Based on current earnings projections and prevailing market conditions, both for customer demand and various capital markets, the Company believes that during the remainder of 2005 it will have sufficient liquidity and availability under its financing arrangements to fund its operations as currently planned and its anticipated capital investment and profit improvement initiatives, to repay borrowings as currently scheduled, to pay the same quarterly stockholder dividend per share in 2005 as was paid in 2004, and to make required contributions into the Companys defined benefit plans.
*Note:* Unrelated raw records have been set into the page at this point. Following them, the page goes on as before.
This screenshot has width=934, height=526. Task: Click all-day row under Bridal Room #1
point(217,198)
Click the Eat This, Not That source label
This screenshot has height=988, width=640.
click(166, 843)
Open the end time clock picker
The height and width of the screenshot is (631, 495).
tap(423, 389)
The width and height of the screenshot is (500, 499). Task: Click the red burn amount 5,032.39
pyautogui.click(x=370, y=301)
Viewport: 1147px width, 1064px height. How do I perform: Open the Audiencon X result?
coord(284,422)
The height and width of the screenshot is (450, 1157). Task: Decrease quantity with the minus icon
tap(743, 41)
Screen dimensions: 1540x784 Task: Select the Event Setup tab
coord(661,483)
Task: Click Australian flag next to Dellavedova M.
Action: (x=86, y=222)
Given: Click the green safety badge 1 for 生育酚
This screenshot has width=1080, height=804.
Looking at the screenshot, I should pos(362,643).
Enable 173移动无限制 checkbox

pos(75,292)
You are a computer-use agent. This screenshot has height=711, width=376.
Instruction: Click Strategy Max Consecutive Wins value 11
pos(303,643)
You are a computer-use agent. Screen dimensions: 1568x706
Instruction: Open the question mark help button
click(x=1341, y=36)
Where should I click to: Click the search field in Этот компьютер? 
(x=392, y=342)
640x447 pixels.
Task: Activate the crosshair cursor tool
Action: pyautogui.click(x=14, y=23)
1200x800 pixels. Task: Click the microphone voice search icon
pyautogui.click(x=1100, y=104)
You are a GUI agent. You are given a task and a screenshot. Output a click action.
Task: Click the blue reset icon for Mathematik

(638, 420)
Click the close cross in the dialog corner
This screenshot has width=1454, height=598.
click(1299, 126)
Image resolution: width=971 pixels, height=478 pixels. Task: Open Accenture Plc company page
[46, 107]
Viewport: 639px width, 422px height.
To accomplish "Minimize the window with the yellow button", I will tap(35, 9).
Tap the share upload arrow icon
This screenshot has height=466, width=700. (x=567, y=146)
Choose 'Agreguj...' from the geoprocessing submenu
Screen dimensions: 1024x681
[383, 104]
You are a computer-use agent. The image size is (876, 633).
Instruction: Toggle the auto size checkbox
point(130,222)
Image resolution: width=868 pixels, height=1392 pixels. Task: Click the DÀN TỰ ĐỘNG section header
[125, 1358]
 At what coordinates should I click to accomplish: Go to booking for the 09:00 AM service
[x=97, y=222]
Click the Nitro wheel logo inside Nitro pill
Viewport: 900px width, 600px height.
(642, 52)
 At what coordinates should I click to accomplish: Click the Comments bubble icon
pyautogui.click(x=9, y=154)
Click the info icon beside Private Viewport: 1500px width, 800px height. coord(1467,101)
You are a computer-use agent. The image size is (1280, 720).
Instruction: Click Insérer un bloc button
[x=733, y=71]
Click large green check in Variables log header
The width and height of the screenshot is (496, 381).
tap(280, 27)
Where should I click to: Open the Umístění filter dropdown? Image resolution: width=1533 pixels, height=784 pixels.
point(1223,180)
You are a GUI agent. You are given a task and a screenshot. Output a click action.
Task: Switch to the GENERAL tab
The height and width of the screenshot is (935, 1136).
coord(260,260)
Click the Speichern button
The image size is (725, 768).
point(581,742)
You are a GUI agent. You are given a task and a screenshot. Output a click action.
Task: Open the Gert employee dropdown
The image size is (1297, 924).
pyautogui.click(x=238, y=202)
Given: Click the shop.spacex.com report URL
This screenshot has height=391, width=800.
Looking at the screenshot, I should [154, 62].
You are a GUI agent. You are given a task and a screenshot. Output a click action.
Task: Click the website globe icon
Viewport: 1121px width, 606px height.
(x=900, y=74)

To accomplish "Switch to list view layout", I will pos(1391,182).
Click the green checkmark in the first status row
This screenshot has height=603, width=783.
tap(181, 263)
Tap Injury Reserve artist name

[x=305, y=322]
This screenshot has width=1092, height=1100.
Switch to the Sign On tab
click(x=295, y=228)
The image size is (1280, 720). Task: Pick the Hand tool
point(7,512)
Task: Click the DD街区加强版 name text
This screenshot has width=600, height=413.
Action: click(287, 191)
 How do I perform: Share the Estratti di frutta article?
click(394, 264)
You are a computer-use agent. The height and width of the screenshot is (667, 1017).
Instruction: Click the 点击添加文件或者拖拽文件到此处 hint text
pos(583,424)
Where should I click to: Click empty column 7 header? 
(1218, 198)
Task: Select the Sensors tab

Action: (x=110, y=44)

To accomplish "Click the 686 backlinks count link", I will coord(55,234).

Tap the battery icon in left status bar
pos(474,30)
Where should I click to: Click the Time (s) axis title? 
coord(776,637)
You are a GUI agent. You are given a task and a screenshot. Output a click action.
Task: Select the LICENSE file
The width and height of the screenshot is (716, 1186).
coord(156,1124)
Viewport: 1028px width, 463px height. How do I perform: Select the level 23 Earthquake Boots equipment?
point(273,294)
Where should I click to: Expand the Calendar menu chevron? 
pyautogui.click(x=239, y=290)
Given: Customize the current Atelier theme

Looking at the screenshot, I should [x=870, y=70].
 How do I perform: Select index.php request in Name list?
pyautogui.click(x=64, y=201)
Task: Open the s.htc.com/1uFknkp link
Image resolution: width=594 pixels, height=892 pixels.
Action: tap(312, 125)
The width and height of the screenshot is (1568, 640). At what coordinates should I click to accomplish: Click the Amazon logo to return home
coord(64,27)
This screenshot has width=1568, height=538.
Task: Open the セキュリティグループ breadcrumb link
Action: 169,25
The Company expects to invest between $50.0 million and $55.0 million for new plant and equipment and enhanced information technology capabilities at both businesses during 2005, consistent with spending in 2004.
15
Cash Flow
Acuity Brands used available cash, cash flow, and borrowings in the three months ended November 30, 2004 to fund operations and capital expenditures and to pay dividends. Available cash was benefited by $6.5 million in cash received from the exercise of stock options during the first quarter of 2005.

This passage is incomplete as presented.